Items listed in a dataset
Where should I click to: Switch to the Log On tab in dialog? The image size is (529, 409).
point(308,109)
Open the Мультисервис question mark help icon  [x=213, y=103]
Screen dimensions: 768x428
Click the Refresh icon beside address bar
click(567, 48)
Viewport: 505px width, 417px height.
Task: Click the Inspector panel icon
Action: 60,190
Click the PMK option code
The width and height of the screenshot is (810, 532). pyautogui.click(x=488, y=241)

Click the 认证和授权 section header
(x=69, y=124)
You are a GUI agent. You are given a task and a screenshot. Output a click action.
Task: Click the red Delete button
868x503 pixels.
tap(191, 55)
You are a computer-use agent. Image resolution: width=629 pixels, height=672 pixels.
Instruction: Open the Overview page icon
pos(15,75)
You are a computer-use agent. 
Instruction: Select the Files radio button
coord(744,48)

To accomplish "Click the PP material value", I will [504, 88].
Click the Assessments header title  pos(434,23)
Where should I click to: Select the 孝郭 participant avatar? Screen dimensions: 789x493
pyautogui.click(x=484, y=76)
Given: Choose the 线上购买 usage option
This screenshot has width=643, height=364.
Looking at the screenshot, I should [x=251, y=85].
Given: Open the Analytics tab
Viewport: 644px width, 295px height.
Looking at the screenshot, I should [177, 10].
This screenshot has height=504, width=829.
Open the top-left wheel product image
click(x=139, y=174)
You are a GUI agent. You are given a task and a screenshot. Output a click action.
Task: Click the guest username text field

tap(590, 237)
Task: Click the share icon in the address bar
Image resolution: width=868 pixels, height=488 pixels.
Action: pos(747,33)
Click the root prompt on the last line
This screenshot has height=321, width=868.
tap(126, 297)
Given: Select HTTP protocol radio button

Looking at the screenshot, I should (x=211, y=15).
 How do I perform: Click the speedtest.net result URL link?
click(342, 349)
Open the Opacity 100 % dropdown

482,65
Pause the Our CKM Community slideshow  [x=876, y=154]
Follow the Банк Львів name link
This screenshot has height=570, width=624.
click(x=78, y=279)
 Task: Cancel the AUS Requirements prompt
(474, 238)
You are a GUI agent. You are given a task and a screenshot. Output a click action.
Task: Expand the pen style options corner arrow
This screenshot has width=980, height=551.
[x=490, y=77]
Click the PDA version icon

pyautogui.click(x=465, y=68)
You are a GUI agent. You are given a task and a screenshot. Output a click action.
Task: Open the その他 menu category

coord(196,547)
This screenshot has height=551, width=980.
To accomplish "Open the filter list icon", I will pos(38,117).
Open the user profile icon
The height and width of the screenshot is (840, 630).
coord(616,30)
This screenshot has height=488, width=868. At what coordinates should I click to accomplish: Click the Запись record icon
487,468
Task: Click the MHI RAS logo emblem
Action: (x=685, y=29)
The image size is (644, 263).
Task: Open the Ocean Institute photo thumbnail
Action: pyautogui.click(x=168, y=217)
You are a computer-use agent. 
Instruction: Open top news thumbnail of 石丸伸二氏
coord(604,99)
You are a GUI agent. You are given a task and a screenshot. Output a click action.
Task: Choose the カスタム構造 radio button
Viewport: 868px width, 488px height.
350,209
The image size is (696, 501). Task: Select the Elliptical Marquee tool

:: What you will do ::
Could the data above be set down exactly, in full?

:: Result of this exercise ::
Where should I click to: Switch to the Log On tab in dialog? The image size is (529, 409).
point(308,109)
Open the Мультисервис question mark help icon  [x=213, y=103]
Screen dimensions: 768x428
Click the Refresh icon beside address bar
click(567, 48)
Viewport: 505px width, 417px height.
Task: Click the Inspector panel icon
Action: 60,190
Click the PMK option code
The width and height of the screenshot is (810, 532). pyautogui.click(x=488, y=241)

Click the 认证和授权 section header
(x=69, y=124)
You are a GUI agent. You are given a task and a screenshot. Output a click action.
Task: Click the red Delete button
868x503 pixels.
tap(191, 55)
You are a computer-use agent. Image resolution: width=629 pixels, height=672 pixels.
Instruction: Open the Overview page icon
pos(15,75)
You are a computer-use agent. 
Instruction: Select the Files radio button
coord(744,48)

To accomplish "Click the PP material value", I will [504, 88].
Click the Assessments header title  pos(434,23)
Where should I click to: Select the 孝郭 participant avatar? Screen dimensions: 789x493
pyautogui.click(x=484, y=76)
Given: Choose the 线上购买 usage option
This screenshot has width=643, height=364.
Looking at the screenshot, I should [x=251, y=85].
Given: Open the Analytics tab
Viewport: 644px width, 295px height.
Looking at the screenshot, I should [177, 10].
This screenshot has height=504, width=829.
Open the top-left wheel product image
click(x=139, y=174)
You are a GUI agent. You are given a task and a screenshot. Output a click action.
Task: Click the guest username text field

tap(590, 237)
Task: Click the share icon in the address bar
Image resolution: width=868 pixels, height=488 pixels.
Action: pos(747,33)
Click the root prompt on the last line
This screenshot has height=321, width=868.
tap(126, 297)
Given: Select HTTP protocol radio button

Looking at the screenshot, I should (x=211, y=15).
 How do I perform: Click the speedtest.net result URL link?
click(342, 349)
Open the Opacity 100 % dropdown

482,65
Pause the Our CKM Community slideshow  [x=876, y=154]
Follow the Банк Львів name link
This screenshot has height=570, width=624.
click(x=78, y=279)
 Task: Cancel the AUS Requirements prompt
(474, 238)
You are a GUI agent. You are given a task and a screenshot. Output a click action.
Task: Expand the pen style options corner arrow
This screenshot has width=980, height=551.
[x=490, y=77]
Click the PDA version icon

pyautogui.click(x=465, y=68)
You are a GUI agent. You are given a task and a screenshot. Output a click action.
Task: Open the その他 menu category

coord(196,547)
This screenshot has height=551, width=980.
To accomplish "Open the filter list icon", I will pos(38,117).
Open the user profile icon
The height and width of the screenshot is (840, 630).
coord(616,30)
This screenshot has height=488, width=868. At what coordinates should I click to accomplish: Click the Запись record icon
487,468
Task: Click the MHI RAS logo emblem
Action: (x=685, y=29)
The image size is (644, 263).
Task: Open the Ocean Institute photo thumbnail
Action: pyautogui.click(x=168, y=217)
You are a computer-use agent. 
Instruction: Open top news thumbnail of 石丸伸二氏
coord(604,99)
You are a GUI agent. You are given a task and a screenshot. Output a click action.
Task: Choose the カスタム構造 radio button
Viewport: 868px width, 488px height.
350,209
The image size is (696, 501). Task: Select the Elliptical Marquee tool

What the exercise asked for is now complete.